Every year since 2007, Vermont’s minimum wage has automatically increased with inflation. We currently have the third highest minimum wage rate ($8.73) in the country, with only Washington at $9.32, and Oregon at $9.10, being higher. Despite arguments by proponents, Vermont is not an outlier, but rather has been a leader on this issue; states match the federal rate of $7.25, four states have rates below the federal rate, five states haven’t adopted a minimum wage and one state repealed the state’s minimum wage and left the reference to the federal rate. Three states have scheduled future increases that would exceed Vermont’s current rate: New York to $8.75 on Dec. 31, 2014, and to $9 on Dec. 31, 2015; Connecticut to $9 on Jan. 1, 2015; and California to $9 on July 1, 2014 and to $10 on Jan. 1, 2016.
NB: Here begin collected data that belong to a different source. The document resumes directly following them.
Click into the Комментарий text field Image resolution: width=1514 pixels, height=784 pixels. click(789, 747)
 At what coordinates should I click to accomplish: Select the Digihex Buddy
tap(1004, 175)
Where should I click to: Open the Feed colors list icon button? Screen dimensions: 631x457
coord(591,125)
Raising the minimum wage might not affect larger corporations, but it sure would hurt the smaller businesses that already provide more jobs to Vermonters than big businesses and also help to eliminate barriers to employment for many Vermonters who need entry-level jobs to gain experience that ultimately enables them to climb the economic ladder.

 

More than 95 percent of employers in Vermont are small businesses. According to the U.S. Census Bureau, percent of all businesses in Vermont have fewer than 20 employees. Many small businesses, like family restaurants and Main Street retailers, are heavily dependent on entry-level, hourly workers. Most already pay more than the state minimum wage of $8.73 per hour, but many, out of necessity, pay less.
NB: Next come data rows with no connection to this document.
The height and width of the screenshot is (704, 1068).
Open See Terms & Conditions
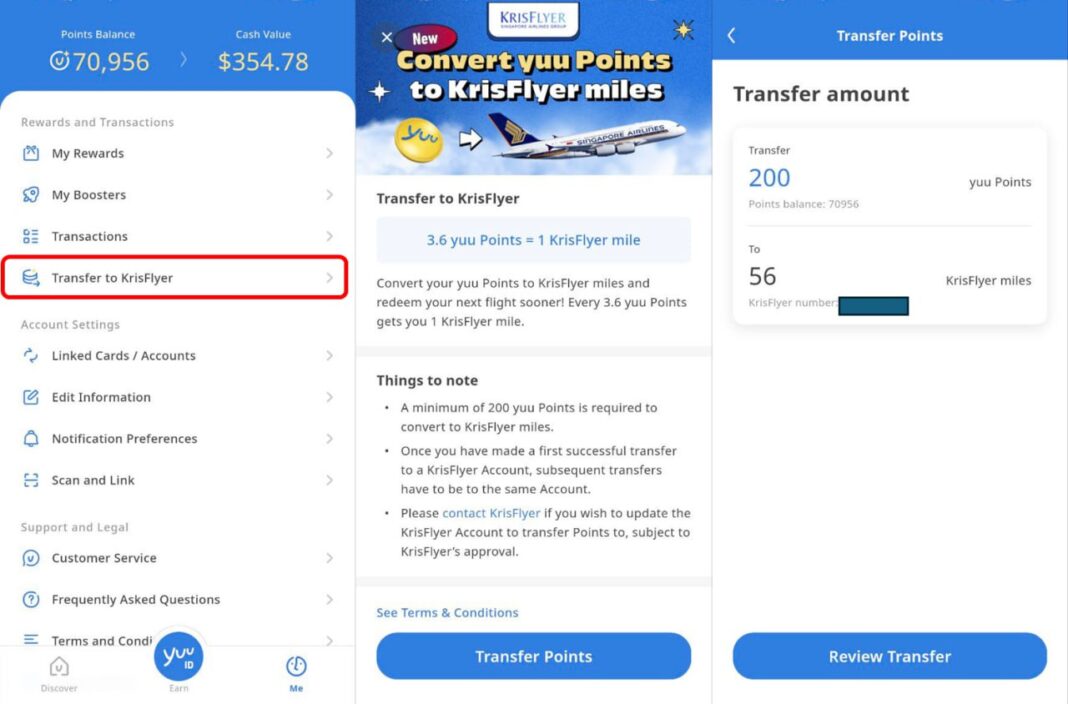pos(447,612)
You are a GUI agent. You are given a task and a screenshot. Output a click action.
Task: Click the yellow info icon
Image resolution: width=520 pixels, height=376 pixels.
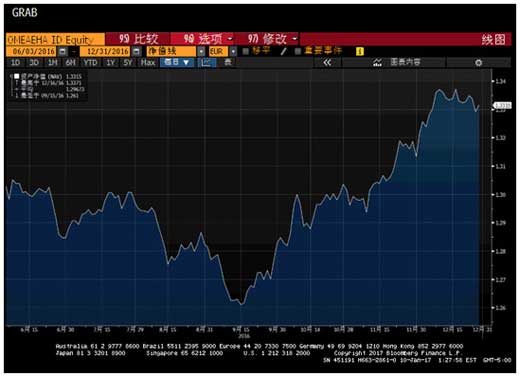click(360, 51)
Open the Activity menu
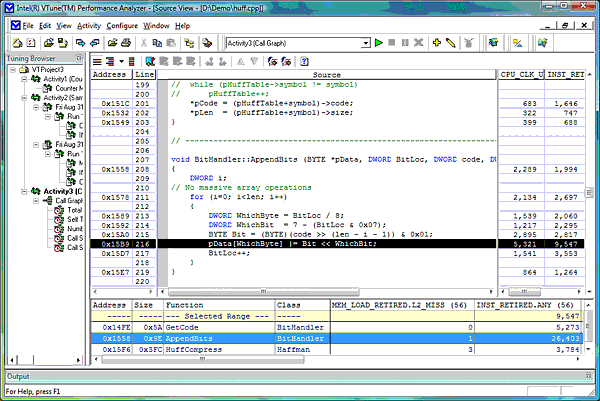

The governor’s and the Legislature’s proposal flagrantly breaks our agreement by inflating wages for small employers beyond agreed upon limits. This comes at a time when Vermont’s economy is growing at less than 1 percent annually. It would also come as health care premiums and out-of-pocket costs are rising and just ahead of a 15 to 18 percent payroll tax increase that will almost certainly be floated as a way to finance the governor’s new health care system.
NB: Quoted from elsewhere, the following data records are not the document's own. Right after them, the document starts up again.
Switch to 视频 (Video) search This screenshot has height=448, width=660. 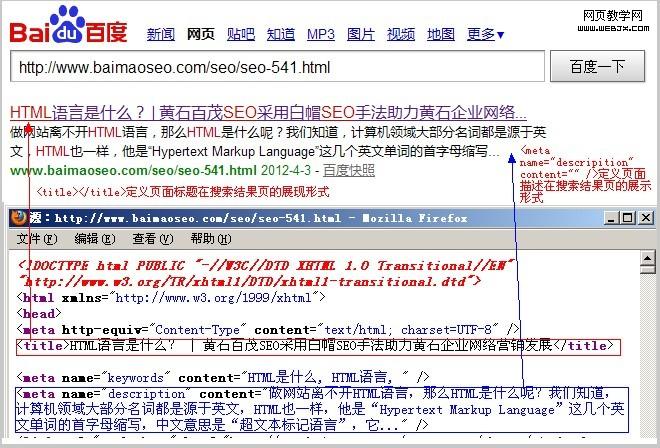(x=400, y=34)
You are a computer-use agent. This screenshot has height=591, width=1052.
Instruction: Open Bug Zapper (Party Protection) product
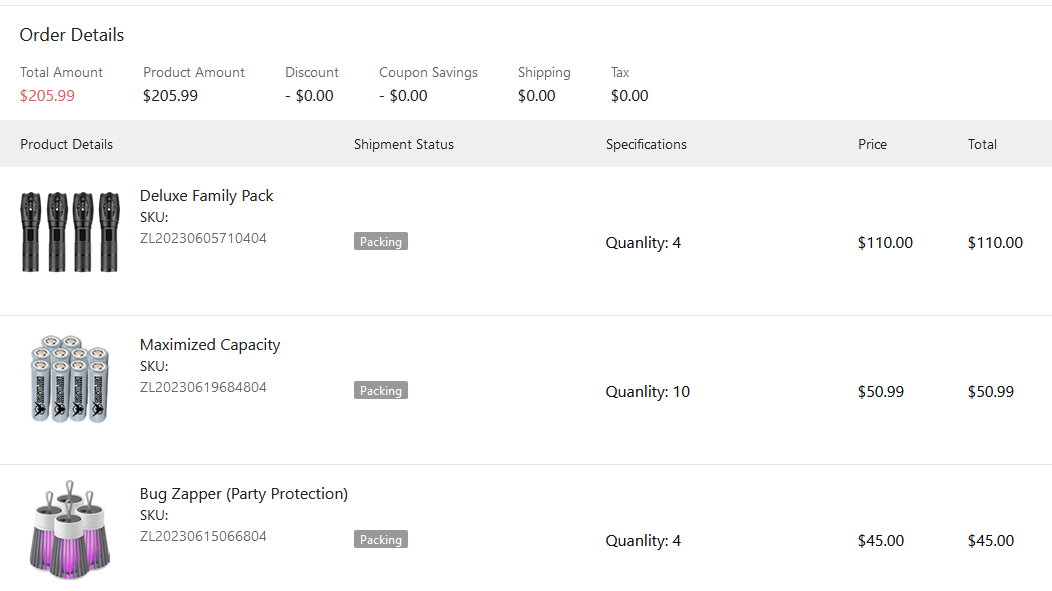coord(243,494)
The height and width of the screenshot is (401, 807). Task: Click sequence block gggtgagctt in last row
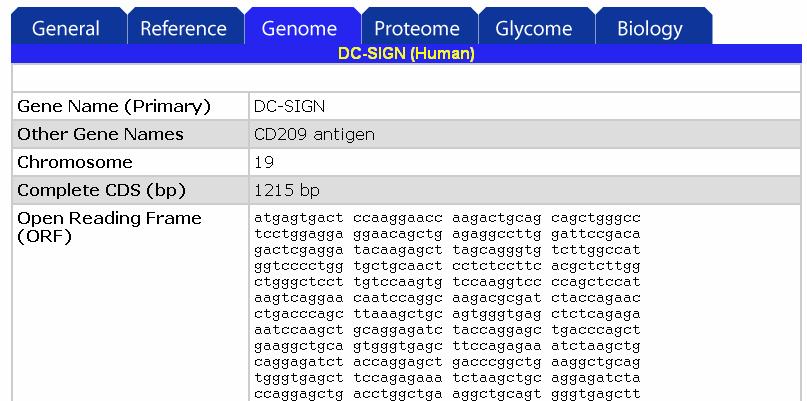595,394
Further, the Legislature’s lead economist, Tom Kavet, recently reported the governor’s proposal will result in 250 fewer jobs and a $30 million annual cost increase to Vermont employers. This, combined with higher health care premiums, co-pays and deductibles, higher property taxes, and higher health care taxes due to single payer, is unreasonable and unsustainable for small business. Raising the minimum wage might not affect larger corporations, but it sure would hurt the smaller businesses that already provide more jobs to Vermonters than big businesses and also help to eliminate barriers to employment for many Vermonters who need entry-level jobs to gain experience that ultimately enables them to climb the economic ladder.

Comments

  1. J. Scott Cameron :

    Good article Shawn, but I don’t think you are going to convince the Governor, the legislature or the advocacy organizations with facts, nor will you shame this Governor or legislature into compliance by pointing out that they broke their promise.

    One statement in your article is either wrong, or perhaps you just miss-spoke. You said “Most (employers) already pay more than the state minimum wage of $8.73 per hour, but many, out of necessity, pay less”. No employer can legally pay less than the state mandated minimum wage.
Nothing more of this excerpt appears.